Brano riportato.
Osservatorio immobiliare: le principali questioni della settimana
La Redazione
02 Settembre 2025
Il presente osservatorio evidenzia le novità normative e giurisprudenziali settimanali. Uno “sguardo” sull'attuale scenario delle dinamiche immobiliari, non solo sul contenzioso (condominio, locazione o compravendita), ma anche sugli aspetti collegati come quelli edilizi e fiscali. Settimana 25 agosto – 31 agosto 2025.
Gli aspetti normativi
Lo scopo della presente trattazione è quella di fornire agli utenti le principali novità settimanali del settore immobiliare, uno strumento immediato e pensato per l'approfondimento dell'attività professionale.
Tra le questioni di interesse, in àmbito normativo, è stata pubblicata nella Gazzetta Ufficiale n. 184 del 10 agosto 2025, lal. n. 118/2025 (conversione del d.l. n. 95/2025) in materia di recupero edilizio. In particolare, il Legislatore ha disposto una proroga del Superbonus 110% per le spese sostenute nel 2026 nei Comuni dei territori colpiti dagli eventi sismici nelle regioni Abruzzo, Lazio, Marche e Umbria. La proroga vale esclusivamente per i casi nei quali è stata esercitata l'opzione per la cessione del credito o lo sconto in fattura, nei limiti in cui ciò è ancora consentito ai sensi dell'art. 2, comma 3-ter.1, del d.l. n. 11/2023, nonché nei limiti delle risorse ivi previste.
Le questioni della giurisprudenza di legittimità
Di seguito le questioni di interesse affrontate dai giudici di legittimità.
La responsabilità del locatore delle immissioni intollerabili prodotte dal conduttore
Parte ricorrente riteneva che l'attività gastronomica, posta al piano sottostante, fosse fonte di intollerabili immissioni: il locale restava aperto fino alle prime ore dell'alba, e gli avventori facevano schiamazzi. Successivamente, a seguito di procedura d'urgenza con conseguenza cessazione dell'attività, i ricorrenti agivano nei confronti dei locatori, sottolineando che il locatore, in quanto custode della cosa locata, aveva la responsabilità delle immissioni causate dal conduttore. Secondo la Suprema Corte, invece, in materia di immissioni intollerabili, allorché le stesse originino da un immobile condotto in locazione, la responsabilità ex art. 2043 c.c., per i danni da esse derivanti può essere affermata nei confronti del proprietario, locatore dell'immobile, solo se il medesimo abbia concorso alla realizzazione del fatto dannoso, e non già per avere omesso di rivolgere al conduttore una formale diffida ad adottare gli interventi necessari ad impedire pregiudizi a carico di terzi. Dunque, il locatore deve concorrere e non basta che ometta di diffidare il conduttore, ma questo suo concorso può anche consistere nel fatto di locare ben sapendo che il conduttore produrrà immissioni. Per le ragioni esposte, il ricorso è stato rigettato (Cass. civ., sez. III, 26 agosto 2025, n. 23881).

Materiale fornito.
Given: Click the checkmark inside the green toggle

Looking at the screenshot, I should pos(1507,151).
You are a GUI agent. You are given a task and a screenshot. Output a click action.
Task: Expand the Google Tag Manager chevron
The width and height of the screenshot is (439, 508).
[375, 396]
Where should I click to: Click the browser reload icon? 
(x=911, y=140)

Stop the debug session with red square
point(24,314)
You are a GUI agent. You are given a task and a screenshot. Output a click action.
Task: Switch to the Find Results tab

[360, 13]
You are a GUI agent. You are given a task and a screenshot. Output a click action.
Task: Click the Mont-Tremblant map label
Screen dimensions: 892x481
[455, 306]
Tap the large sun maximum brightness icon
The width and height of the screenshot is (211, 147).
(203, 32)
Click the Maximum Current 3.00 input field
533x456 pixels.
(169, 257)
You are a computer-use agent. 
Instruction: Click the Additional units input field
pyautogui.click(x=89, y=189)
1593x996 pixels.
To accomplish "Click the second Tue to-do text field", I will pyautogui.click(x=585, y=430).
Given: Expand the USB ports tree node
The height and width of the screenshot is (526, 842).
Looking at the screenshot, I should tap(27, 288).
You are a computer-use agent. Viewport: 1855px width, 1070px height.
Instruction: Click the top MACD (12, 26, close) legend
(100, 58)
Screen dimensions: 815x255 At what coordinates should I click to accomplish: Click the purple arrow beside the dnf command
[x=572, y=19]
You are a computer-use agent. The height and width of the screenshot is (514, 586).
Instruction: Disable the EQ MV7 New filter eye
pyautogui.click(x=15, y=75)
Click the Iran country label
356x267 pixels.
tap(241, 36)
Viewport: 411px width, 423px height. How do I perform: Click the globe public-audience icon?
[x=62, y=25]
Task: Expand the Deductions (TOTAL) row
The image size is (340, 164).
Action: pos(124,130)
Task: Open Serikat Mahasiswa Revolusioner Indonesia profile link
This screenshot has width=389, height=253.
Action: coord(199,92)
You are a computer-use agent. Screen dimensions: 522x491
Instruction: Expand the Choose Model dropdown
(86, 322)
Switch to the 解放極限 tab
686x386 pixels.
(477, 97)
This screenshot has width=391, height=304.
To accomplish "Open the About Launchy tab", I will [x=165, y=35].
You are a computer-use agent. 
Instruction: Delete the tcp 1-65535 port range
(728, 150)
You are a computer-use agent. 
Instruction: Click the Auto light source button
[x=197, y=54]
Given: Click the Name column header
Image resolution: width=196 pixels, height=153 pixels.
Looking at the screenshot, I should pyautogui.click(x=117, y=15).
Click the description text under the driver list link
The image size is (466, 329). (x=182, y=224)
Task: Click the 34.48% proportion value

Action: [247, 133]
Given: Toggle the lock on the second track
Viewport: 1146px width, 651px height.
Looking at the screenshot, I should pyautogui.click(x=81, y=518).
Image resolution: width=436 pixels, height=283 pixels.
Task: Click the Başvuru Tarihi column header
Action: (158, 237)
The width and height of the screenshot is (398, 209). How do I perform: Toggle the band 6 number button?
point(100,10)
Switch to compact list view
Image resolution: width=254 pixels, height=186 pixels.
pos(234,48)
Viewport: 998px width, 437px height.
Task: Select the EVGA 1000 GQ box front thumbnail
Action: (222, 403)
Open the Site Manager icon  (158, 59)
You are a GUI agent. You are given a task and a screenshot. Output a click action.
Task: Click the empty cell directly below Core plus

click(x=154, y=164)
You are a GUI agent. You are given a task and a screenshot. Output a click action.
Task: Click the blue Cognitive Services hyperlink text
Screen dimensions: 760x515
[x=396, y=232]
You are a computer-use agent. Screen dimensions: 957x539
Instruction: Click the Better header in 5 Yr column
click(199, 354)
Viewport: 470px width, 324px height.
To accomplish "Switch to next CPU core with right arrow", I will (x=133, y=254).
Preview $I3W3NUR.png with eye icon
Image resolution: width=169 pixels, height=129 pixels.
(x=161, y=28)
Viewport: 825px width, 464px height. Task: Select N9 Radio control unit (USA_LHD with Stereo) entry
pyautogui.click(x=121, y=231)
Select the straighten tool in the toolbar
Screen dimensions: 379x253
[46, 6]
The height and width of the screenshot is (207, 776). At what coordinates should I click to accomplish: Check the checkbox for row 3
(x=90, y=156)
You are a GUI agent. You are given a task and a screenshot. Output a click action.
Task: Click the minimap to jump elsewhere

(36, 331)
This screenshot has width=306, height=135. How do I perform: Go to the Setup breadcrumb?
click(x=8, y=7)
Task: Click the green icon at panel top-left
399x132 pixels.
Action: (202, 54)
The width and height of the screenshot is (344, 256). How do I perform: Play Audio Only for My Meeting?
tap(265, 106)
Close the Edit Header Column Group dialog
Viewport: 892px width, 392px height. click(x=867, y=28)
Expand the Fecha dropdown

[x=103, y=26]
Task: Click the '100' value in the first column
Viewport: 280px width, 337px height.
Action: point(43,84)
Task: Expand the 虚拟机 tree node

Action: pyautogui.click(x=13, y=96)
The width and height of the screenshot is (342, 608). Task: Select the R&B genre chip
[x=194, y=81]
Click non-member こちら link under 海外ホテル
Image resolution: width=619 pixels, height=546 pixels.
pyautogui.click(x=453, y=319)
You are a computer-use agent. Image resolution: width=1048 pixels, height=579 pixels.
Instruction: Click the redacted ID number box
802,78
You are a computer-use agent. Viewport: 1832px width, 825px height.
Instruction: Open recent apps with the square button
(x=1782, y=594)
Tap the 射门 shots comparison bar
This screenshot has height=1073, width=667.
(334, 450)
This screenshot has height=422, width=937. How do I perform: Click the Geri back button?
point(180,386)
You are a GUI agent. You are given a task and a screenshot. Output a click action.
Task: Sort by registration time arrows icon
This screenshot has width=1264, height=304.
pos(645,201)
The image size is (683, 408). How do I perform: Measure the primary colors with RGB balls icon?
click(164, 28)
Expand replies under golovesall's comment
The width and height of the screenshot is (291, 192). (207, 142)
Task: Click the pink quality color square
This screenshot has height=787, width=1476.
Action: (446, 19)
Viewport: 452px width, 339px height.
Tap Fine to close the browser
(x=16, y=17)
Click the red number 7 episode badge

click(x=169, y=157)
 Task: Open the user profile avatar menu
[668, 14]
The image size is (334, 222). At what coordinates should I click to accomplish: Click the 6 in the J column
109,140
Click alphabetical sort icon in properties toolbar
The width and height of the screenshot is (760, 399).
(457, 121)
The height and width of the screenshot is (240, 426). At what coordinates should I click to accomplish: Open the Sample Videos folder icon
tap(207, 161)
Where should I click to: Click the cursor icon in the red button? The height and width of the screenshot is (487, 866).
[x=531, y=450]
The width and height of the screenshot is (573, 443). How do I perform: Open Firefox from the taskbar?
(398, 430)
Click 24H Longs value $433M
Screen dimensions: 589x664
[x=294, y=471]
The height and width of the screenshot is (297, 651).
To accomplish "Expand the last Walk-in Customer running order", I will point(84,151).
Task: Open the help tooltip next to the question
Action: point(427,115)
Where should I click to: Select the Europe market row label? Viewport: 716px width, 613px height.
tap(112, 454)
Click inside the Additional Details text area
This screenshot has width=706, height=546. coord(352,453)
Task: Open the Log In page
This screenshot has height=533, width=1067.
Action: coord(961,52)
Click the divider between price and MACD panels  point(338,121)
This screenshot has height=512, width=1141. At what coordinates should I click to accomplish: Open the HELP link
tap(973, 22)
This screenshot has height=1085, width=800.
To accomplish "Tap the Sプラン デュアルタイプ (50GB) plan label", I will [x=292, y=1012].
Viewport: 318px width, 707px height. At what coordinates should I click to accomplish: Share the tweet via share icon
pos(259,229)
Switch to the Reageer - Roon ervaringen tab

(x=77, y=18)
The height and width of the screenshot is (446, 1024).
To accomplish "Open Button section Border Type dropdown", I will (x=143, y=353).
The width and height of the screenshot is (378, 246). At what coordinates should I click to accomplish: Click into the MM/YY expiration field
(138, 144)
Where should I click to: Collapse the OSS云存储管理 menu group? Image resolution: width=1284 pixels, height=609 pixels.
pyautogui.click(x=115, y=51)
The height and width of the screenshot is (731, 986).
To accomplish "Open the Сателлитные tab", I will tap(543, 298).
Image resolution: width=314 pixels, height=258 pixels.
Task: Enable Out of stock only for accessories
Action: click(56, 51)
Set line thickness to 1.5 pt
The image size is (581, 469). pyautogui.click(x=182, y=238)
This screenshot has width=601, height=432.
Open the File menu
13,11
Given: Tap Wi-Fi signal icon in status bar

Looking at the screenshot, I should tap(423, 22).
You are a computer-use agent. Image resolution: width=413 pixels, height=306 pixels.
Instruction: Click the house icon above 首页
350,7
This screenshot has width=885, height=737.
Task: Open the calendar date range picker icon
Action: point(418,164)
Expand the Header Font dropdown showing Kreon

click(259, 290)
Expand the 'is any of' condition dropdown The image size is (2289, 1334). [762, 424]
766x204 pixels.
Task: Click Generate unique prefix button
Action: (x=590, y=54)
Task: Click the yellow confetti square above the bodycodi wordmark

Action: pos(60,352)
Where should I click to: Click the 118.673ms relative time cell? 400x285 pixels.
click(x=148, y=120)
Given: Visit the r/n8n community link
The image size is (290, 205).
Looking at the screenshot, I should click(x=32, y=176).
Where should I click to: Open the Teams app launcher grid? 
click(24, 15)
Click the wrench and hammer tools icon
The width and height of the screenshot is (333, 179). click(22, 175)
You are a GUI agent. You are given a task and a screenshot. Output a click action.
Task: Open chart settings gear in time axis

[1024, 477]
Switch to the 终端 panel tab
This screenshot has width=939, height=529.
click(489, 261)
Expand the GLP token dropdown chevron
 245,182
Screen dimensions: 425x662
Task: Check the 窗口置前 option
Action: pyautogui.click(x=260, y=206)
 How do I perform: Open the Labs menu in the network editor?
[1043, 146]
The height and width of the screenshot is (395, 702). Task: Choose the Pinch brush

Compito assegnato A. Trascrivi dal brano riportato il passo che inizia con "Gli aspetti normativi" e termina con "l'approfondimento dell'attività professionale.".
Compito assegnato B. Riscrivi come elenco puntato il paragrafo del brano riportato che comincia con «Parte ricorrente riteneva», conservandone i fatti principali.

Risposta completa A.
Gli aspetti normativi
Lo scopo della presente trattazione è quella di fornire agli utenti le principali novità settimanali del settore immobiliare, uno strumento immediato e pensato per l'approfondimento dell'attività professionale.

Risposta completa B.
- I ricorrenti lamentavano immissioni intollerabili dall'attività gastronomica al piano sottostante. Il locale restava aperto fino alle prime ore dell'alba e gli avventori facevano schiamazzi.
- Dopo una procedura d'urgenza, l'attività è cessata. I ricorrenti hanno allora agito contro i locatori, sostenendo che il locatore, in quanto custode della cosa locata, rispondesse delle immissioni causate dal conduttore.
- Per la Suprema Corte, il proprietario locatore risponde ex art. 2043 c.c. dei danni da immissioni solo se ha concorso alla realizzazione del fatto dannoso. Non basta che abbia omesso di diffidare formalmente il conduttore.
- Il concorso del locatore può consistere anche nel locare sapendo che il conduttore produrrà immissioni.
- Il ricorso è stato rigettato (Cass. civ., sez. III, 26 agosto 2025, n. 23881).